For enterprise looking to begin deploying AI, it's crucial to develop a potential use case first, Dinesh Nirmal, vice president for development for data and AI at IBM.
"For some of the use cases, you probably don't even need AI," he said in an interview at the conference. Organizations should consult with technology providers, as well as speak with their own departments, to develop a use case before buying a platform or service.
Modularizing AI by taking on one use case at a time can help enterprises ensure they understand the technology they have added and the changes they have made, said Sanjay Srivastava, senior vice president and chief digital officer of professional services and AI vendor Genpact, told SearchEnterpriseAI at the AI Summit.
Dinesh NirmalVice president for development for data and AI, IBM
"Picking the right problems to solve is the largest issue in front of clients right now," Srivastava said. "AI cannot be the answer looking for the question.
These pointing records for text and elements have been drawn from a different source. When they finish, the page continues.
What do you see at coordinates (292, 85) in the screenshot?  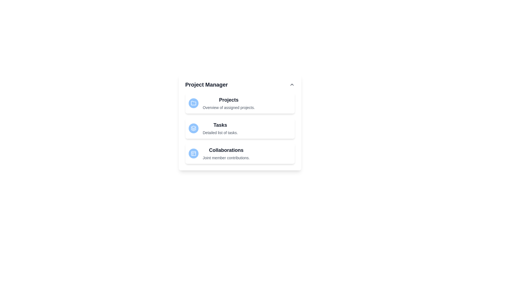 I see `button in the top-right corner to toggle the panel visibility` at bounding box center [292, 85].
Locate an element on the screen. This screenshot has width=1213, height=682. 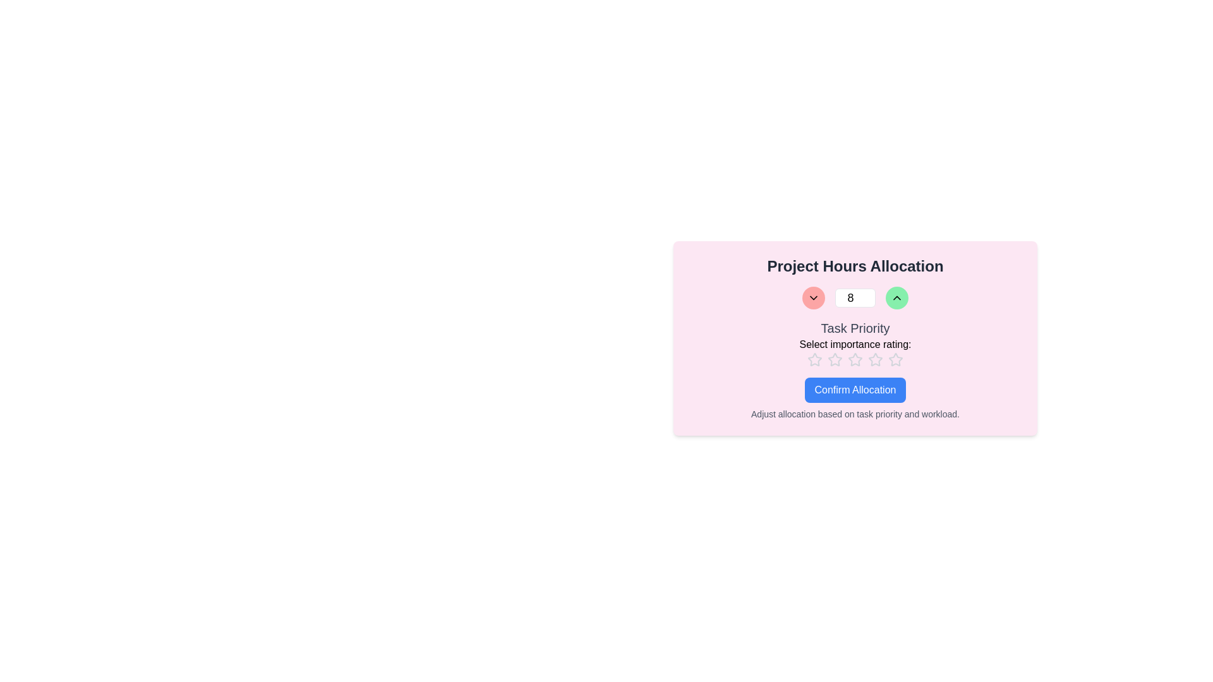
the fourth star icon in the rating system to rate it, which is outlined and light gray in color, located under the 'Select importance rating' label on the pink card is located at coordinates (894, 359).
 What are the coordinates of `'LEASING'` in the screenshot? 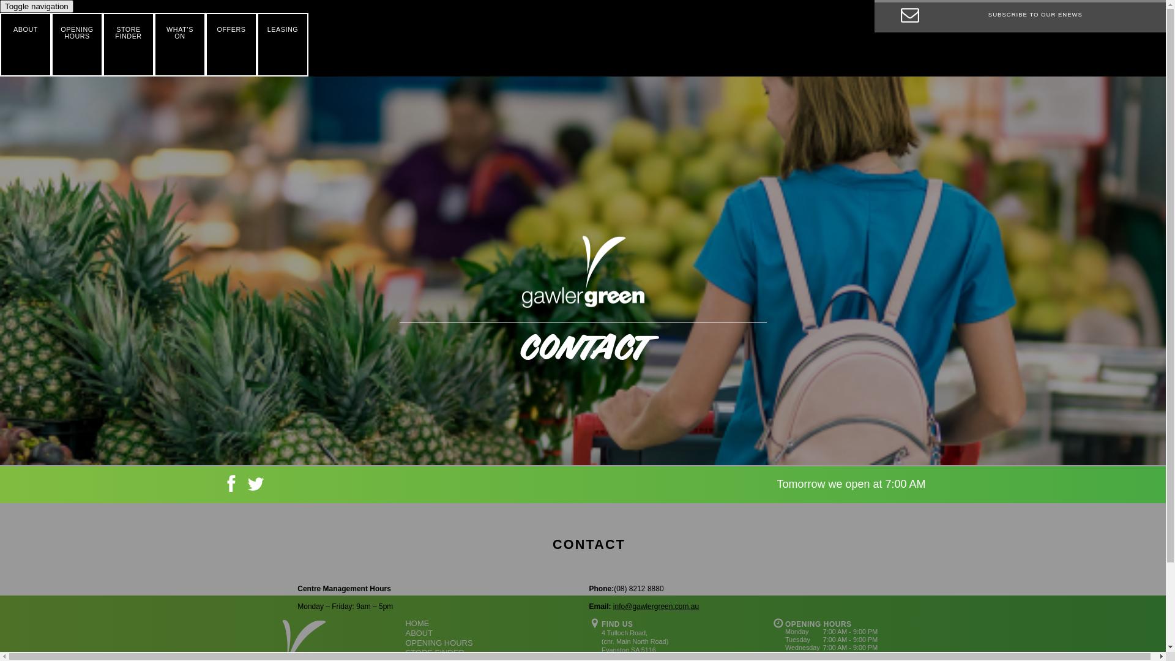 It's located at (282, 44).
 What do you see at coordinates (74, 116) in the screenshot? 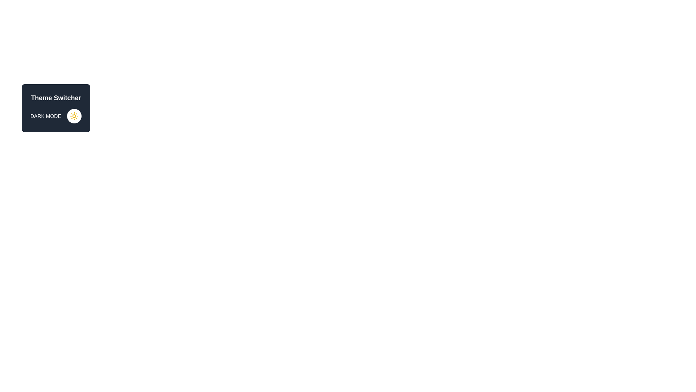
I see `the theme toggle button located to the right of the 'Dark Mode' text to switch between light and dark themes` at bounding box center [74, 116].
We must first ask the right questions."
Using modular AI can help enterprises understand how each AI system works, as it's broken down into separate chunks, rather than as a single encompassing platform.
If you design a system as a whole, it's less explainable, Srivastava explained.
Organizations can more easily "drill down" with a system broken up into chunks, he said.
After applying AI to one use case and judging how effective it is, enterprises can then build on that use case or apply AI to other cases, Srivastava said.
"This modulization is going to drive a significant expansion of AI in the enterprise," he said.
The AI Summit was held Sept. 25-26 at the Palace of Fine Arts.